The Index is based on all completed sales transactions at Manheim’s U.S. auctions (A useable sample size of over five million transactions annually). The first step is to break down the sales data into 20 separate vehicle market classes (e.g. premium compact, large SUV, etc.), according to the J.D. Power and Associates classification scheme. Then, through correlation analysis, strip away any of the movement in price that was caused by mileage alone for each of the 20 market classes. The averages for the 20 market classes are then weighted to reflect an unchanging mix of units sold. The final step is to seasonally adjust the time series (Census X-11 methodology is used).

Historical Analysis

Five major movements in the Manheim Index have been observed since its starting point in January of 1995. This is our interpretation of what caused those movements:

  • Tight supplies and rising demand push used vehicle prices higher (5/95 – 5/96). Weak new vehicle sales from 1990 to 1992 sharply reduced the number of used units coming back to market. Used vehicle prices were also boosted by the increased demand that flowed from a growing economy and favorable credit conditions. Short-term interest rates fell almost continuously through this period, and used vehicle credit became more plentiful due to aggressive growth in sub-prime lending.

  • Higher used vehicle supply and new vehicle incentives keep used vehicle prices flat (5/96 – 12/97).

  • Favorable credit conditions push used vehicle prices higher (12/97 – 2/99). This period was characterized by both lower interest rates and increased credit availability. In addition, earlier price increases in the new vehicle marketplace (they had been strong 3 to 4 years prior) were now transferring themselves over to the used vehicle market.

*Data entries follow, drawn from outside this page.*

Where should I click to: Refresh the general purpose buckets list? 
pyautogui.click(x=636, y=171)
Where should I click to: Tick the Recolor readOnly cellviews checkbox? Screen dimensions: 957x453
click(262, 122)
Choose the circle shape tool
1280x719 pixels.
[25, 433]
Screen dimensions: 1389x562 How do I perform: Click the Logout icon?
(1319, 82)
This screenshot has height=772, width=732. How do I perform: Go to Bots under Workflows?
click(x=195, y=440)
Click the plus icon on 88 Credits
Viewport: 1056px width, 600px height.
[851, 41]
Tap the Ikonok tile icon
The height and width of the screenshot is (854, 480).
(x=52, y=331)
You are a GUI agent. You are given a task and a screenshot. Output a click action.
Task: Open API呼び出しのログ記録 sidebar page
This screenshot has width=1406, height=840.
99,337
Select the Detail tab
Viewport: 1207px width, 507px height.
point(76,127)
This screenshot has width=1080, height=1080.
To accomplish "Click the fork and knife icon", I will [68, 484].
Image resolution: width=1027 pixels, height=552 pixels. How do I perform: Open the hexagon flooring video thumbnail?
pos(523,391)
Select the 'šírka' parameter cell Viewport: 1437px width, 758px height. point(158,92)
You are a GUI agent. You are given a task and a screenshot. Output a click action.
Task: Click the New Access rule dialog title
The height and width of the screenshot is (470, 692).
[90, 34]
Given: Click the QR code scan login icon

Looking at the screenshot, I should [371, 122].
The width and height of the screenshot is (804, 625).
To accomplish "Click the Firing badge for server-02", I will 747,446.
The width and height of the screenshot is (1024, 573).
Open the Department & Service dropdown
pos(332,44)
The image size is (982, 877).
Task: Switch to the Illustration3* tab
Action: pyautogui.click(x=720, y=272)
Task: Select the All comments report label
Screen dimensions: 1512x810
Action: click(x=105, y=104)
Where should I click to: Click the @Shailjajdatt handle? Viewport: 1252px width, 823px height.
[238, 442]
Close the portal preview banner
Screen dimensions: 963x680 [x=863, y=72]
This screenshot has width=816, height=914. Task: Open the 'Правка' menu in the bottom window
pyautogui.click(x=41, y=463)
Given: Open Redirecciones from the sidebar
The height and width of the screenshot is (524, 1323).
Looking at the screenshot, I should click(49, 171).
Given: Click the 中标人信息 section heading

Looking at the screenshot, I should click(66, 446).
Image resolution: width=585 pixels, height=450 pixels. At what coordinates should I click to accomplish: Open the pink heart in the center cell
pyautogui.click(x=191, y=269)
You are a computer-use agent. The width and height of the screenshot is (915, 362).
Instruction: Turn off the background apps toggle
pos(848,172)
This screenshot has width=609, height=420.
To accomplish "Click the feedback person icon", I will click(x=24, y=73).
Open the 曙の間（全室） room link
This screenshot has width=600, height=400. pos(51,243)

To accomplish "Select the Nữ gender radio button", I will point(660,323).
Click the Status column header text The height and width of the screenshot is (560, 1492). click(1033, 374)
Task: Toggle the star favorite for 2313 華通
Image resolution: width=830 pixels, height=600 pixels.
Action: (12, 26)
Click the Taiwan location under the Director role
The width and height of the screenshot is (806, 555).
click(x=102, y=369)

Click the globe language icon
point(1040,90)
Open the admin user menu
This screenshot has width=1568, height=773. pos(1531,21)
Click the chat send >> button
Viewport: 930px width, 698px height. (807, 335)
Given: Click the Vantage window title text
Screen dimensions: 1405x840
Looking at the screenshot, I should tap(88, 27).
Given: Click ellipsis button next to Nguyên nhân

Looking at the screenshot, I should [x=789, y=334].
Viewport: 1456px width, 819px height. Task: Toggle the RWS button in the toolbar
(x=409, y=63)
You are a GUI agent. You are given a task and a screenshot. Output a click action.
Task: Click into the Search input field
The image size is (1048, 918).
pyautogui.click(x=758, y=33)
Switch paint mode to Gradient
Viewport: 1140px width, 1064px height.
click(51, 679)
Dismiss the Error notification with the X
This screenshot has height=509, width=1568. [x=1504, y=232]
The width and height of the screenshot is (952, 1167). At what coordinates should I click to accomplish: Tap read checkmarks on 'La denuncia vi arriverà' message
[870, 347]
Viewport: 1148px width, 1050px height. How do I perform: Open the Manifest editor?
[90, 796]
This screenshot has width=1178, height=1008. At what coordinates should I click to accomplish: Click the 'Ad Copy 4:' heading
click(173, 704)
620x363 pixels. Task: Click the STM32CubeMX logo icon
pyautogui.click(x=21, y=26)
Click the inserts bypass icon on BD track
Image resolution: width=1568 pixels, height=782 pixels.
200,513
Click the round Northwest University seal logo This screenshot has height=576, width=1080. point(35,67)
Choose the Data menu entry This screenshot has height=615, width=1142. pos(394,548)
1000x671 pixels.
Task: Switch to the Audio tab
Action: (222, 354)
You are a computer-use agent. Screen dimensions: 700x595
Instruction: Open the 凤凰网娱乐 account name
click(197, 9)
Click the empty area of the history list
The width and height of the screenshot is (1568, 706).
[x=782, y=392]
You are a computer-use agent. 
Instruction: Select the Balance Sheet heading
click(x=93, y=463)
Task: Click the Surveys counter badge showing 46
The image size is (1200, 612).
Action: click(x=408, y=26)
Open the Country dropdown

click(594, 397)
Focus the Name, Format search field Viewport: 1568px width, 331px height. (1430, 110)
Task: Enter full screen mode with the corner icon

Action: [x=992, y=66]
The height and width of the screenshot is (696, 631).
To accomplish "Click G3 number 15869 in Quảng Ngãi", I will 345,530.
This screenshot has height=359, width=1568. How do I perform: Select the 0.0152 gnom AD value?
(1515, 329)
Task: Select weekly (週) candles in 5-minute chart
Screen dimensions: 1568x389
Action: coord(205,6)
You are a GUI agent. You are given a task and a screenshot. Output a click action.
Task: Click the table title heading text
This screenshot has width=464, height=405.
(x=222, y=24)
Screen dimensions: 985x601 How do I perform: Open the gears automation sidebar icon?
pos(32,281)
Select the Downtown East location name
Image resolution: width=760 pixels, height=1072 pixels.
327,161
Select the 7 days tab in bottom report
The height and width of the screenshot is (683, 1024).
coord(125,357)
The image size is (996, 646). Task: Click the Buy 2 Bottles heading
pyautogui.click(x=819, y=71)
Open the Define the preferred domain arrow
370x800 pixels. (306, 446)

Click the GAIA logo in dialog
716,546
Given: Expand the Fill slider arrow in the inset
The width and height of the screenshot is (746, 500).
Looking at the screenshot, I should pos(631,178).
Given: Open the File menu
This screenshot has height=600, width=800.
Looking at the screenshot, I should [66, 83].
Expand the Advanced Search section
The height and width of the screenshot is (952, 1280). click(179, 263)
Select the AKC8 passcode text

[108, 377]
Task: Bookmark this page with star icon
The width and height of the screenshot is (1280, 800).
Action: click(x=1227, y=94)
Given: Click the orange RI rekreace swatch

  • Soaring used vehicle supply keeps used vehicle prices flat (2/99 – 2/01). An unprecedented long period of high new vehicle sales boosted the available supply of used units. New vehicle sales incentives were also a factor, as they rose substantially beginning in the summer of 2000. A very strong economy offset both of these factors to some degree.

  • Weak economy plus 9/11 pushes used vehicle prices lower(2/01 to 10/01). Labor market conditions closely tied to used vehicle demand (overtime, jobless claims, and total employment levels) weakened in 2001 even prior to the terrorist attacks of 9/11.